Queer Film Night
Tomboy
Exquisitely performed exploration of gender identity and early age difficulties of being transgender and young in the background of childhood play and love. With introduction by Asten Holmes-Elliott.
Director: Celine Sciamma
Cast includes: Zoe Heran
Includes introduction from Asten Holmes-Elliott
82 mins / 2011 / France, subtitles
Celine Sciamma's 2nd feature made non-conforming gender identity its subject long before many others. Featuring an excellent and stunning performance by Zoé Héran, Tomboy is a film that needs to be seen by as many people as possible.
Moving into a new neighborhood, and a 10-year-old born Laure deliberately presents as a boy named Mickäel to the neighbourhood children. It is heavily implied that Mickäel is a closeted transgender boy. This film follows his experiences with his newfound friends, his potential love interest, Lisa, his younger sister and his parents.
It focuses in on the significance of gender identity in social interaction from an early age, the difficulties of being transgender and young, and how Mickäel navigates these in the background of childhood play and love.
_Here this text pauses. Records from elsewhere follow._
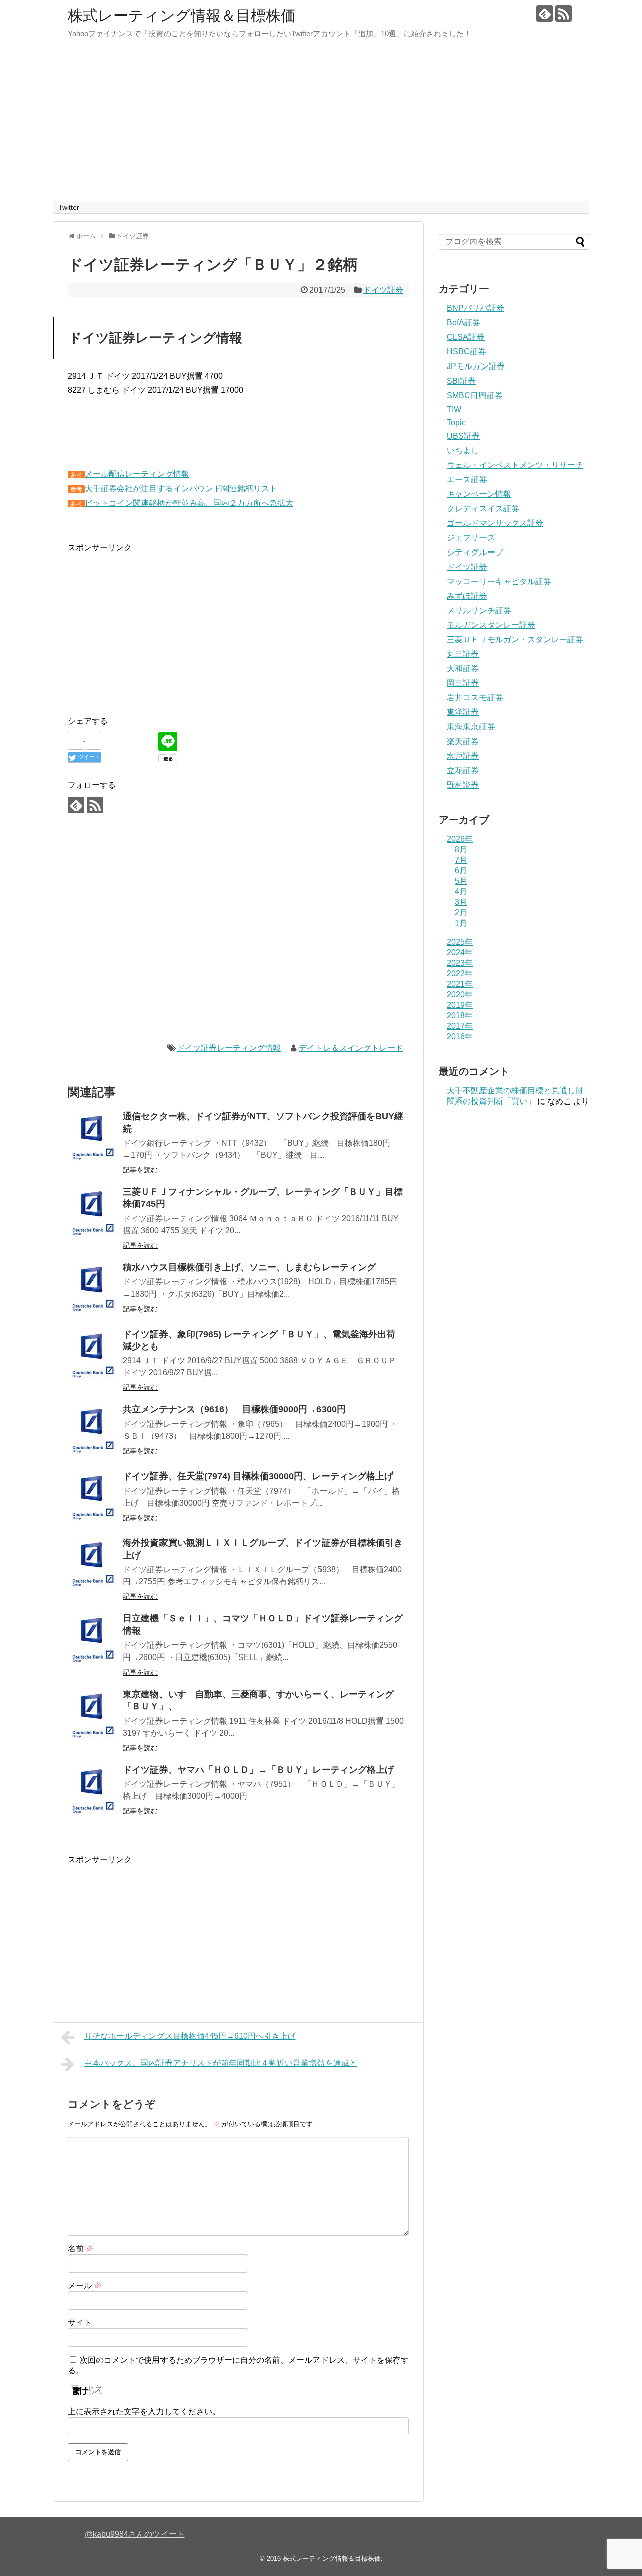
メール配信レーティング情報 (137, 474)
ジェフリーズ (471, 537)
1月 (461, 923)
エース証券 (467, 479)
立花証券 (463, 770)
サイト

Exquisite performances from her child actors, this queer classic still feels strikingly fresh and uncontrived.
"One of the great films made by adults for adults about children" - Little White Lies
Queer Film Night is a monthly film night exploring LGBTQ+ themes and stories on film. Curated by Peccadillo Pictures, one of the UK's most recognised distributors of LGBT & World Cinema titles.
About Asten Holmes-Elliot
Asten Holmes-Elliot has chosen tonight's film and will introduce the screening. Asten Holmes-Elliot is an artist and filmmaker whose work examines ideas of identity, otherness and belonging. They use a variety of mediums including illustration, painting, photography and filmmaking to research, archive and historicise fringe communities and resist their erasure and exclusion. Asten is also a Board member of Scottish Queer International Film Festival, ScotsQueerFilm and Lock Up Your Daughers Magazine.